Healthier Waffles with Coconut Yoghurt + Berries
Prep time: 5 mins | Baking time: 10-15 minutes
Ingredients:
- 1 cup wholemeal spelt flour
- 1 cup oat flour*
- 1 tbsp baking powder
- 1/4 tsp sea salt
- 1 tsp ground cinnamon
- 2 eggs, room temperature
- 80g unsalted butter
- 1 1/2 cup milk of choice
- 1 tsp vanilla extract
Instructions:
- Heat your waffle maker.
- Melt the butter in the microwave and set aside to cool.
- In a large bowl, combine the oat flour, spelt flour, baking powder and sea salt.
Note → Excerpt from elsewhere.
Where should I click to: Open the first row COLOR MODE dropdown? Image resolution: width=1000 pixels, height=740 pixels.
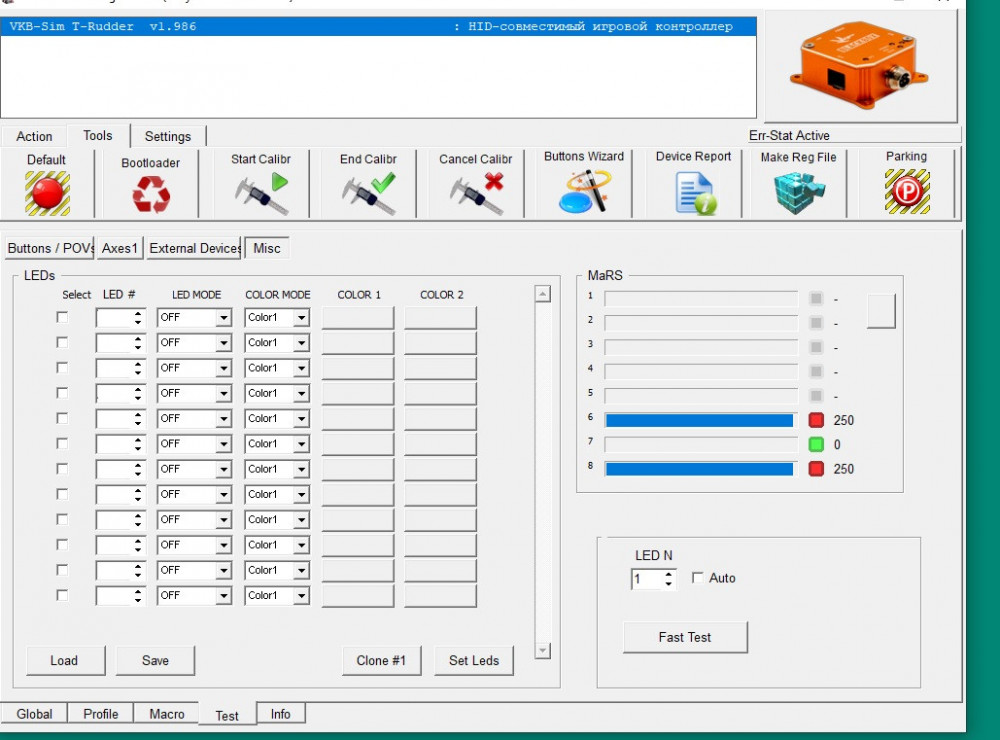point(301,318)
- Make a slight well before adding the eggs, butter, milk and vanilla extract. Whisk well until until no lumps are visible.
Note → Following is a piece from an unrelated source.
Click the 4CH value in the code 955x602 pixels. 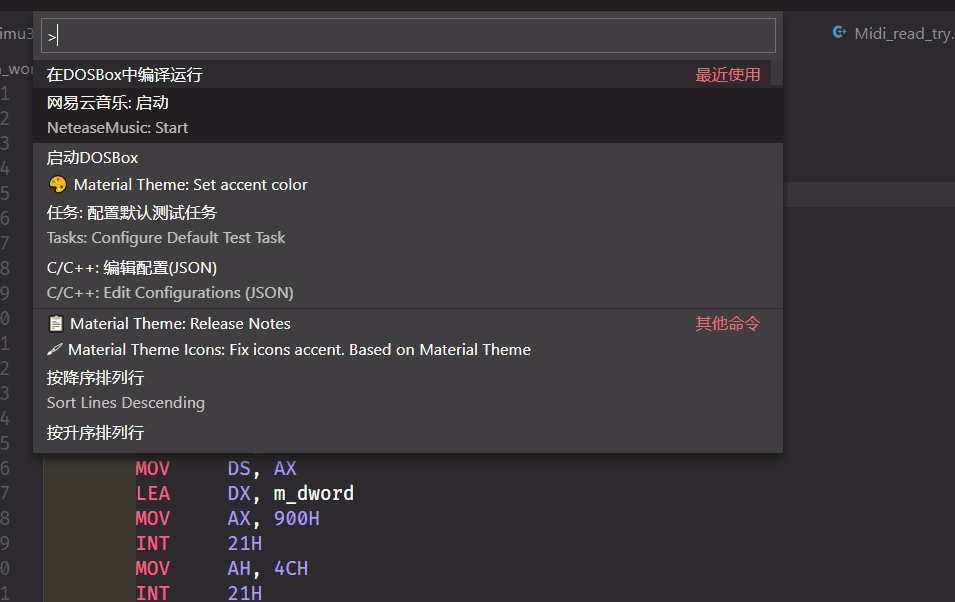click(x=290, y=569)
- Pour about 1/3 cup of the waffle batter into the hot waffle press.
- Cook for approximately 5 mintues or until crisp and golden.
- Serve with your desired toppings. We opt for a dollop of coconut yoghurt, some berries and a drizzle of maple syrup.
Note:
OAT FLOUR - You can make oat flour simply by blending rolled oats until you achieve a fine texture.
FREEZE - Waffles can be frozen. Spread out indiviudally until frozen and then place in a container or zip lock bag. These can be heated until the grill or in the toaster.